In the beauty of the lilies Christ was born across the sea,
With a glory in His bosom that transfigures you and me:
As He died to make men holy, let us live to make men free,
While God is marching on!


Sunday, January 13, 2013

Why Me, Lord?

To slightly paraphrase the old hit song by Kris Kristofferson:

Why me, Lord? What have I ever done to deserve even one of the [blessings] I've known?

Every day, I am astonished at all the blessings the Lord has bestowed on me: wise and loving parents; a sweet, patient wife who raised with me three fine children; reasonably good health; a stable, satisfying job; living in a free country . . . the list goes on and on. Of course, the greatest gift of all is God's infinite love in sending His Son into this world to live, teach, suffer, and die in ransom for my sins--the just for the unjust--so that I may live eternally in the company of Him and my loved ones. I don't think anyone has ever been more richly blessed than I.
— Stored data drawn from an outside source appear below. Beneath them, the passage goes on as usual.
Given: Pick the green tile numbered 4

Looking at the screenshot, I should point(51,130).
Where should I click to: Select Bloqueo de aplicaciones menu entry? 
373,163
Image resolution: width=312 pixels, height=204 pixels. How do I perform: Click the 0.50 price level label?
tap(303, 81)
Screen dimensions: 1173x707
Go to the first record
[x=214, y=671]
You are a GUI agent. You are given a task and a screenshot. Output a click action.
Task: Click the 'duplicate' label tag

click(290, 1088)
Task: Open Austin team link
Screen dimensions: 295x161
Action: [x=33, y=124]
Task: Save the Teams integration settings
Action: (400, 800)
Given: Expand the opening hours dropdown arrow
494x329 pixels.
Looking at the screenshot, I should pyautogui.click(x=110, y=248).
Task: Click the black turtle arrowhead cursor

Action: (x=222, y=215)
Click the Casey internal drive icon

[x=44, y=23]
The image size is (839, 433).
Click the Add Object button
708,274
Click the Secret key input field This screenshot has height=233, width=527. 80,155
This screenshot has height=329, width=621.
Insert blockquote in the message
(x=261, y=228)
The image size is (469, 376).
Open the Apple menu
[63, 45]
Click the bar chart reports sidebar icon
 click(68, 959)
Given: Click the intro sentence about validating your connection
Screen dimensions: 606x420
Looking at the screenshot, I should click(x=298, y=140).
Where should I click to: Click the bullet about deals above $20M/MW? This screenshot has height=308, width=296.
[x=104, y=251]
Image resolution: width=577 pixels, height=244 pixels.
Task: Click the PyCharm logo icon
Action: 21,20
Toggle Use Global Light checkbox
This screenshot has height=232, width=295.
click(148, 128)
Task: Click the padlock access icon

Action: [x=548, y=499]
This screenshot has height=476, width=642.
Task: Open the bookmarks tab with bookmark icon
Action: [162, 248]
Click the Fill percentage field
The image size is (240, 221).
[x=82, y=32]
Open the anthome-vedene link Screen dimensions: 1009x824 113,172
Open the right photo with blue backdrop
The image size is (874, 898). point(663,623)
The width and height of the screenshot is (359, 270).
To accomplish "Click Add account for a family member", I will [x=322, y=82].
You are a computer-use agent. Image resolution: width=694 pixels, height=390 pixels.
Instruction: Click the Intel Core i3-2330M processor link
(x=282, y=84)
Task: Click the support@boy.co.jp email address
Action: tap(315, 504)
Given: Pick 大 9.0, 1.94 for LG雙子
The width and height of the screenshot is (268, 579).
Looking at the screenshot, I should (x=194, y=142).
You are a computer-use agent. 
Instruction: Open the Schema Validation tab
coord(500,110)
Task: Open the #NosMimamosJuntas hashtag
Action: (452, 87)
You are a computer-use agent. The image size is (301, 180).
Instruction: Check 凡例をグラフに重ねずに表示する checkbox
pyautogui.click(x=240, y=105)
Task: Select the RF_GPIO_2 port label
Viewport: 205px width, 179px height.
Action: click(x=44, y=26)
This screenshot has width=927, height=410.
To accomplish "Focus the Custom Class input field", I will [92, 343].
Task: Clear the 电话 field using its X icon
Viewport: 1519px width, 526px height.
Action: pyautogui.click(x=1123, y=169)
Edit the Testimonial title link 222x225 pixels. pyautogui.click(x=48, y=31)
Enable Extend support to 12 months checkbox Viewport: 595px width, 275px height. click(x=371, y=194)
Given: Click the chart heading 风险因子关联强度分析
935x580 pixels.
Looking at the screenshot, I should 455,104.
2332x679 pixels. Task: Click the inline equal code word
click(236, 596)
I was reminded of that recently when my wife and I had the opportunity to travel from our home in upstate New York to Idaho, to spend a few weeks during the Christmas season helping our daughter Donna and son-in-law Jonathan care for their newborn twin children--their first, and our second and third grandchildren. These two came after years of trying, crying, and prayer by their parents, and were the most wonderful blessing (and Christmas presents) God could have given them.

Nothing has ever touched and engaged me more than holding those precious new babies in my arms, gazing into their bright, curious eyes, and even feeding and diapering them--whatever the hour!

Nothing has delighted me more than my wife Melany's beaming face as she embraced these little miracles, thanking the Lord for answering our children's prayers.

I was struck by how a loving and giving family like this is an echo of our Heavenly Father's relationship with us--how helpless and dependent on Him we are, how utterly selfless and infinitely generous He is toward us, even when we go astray. He would, and did, give his very life for us, just as our children would for theirs.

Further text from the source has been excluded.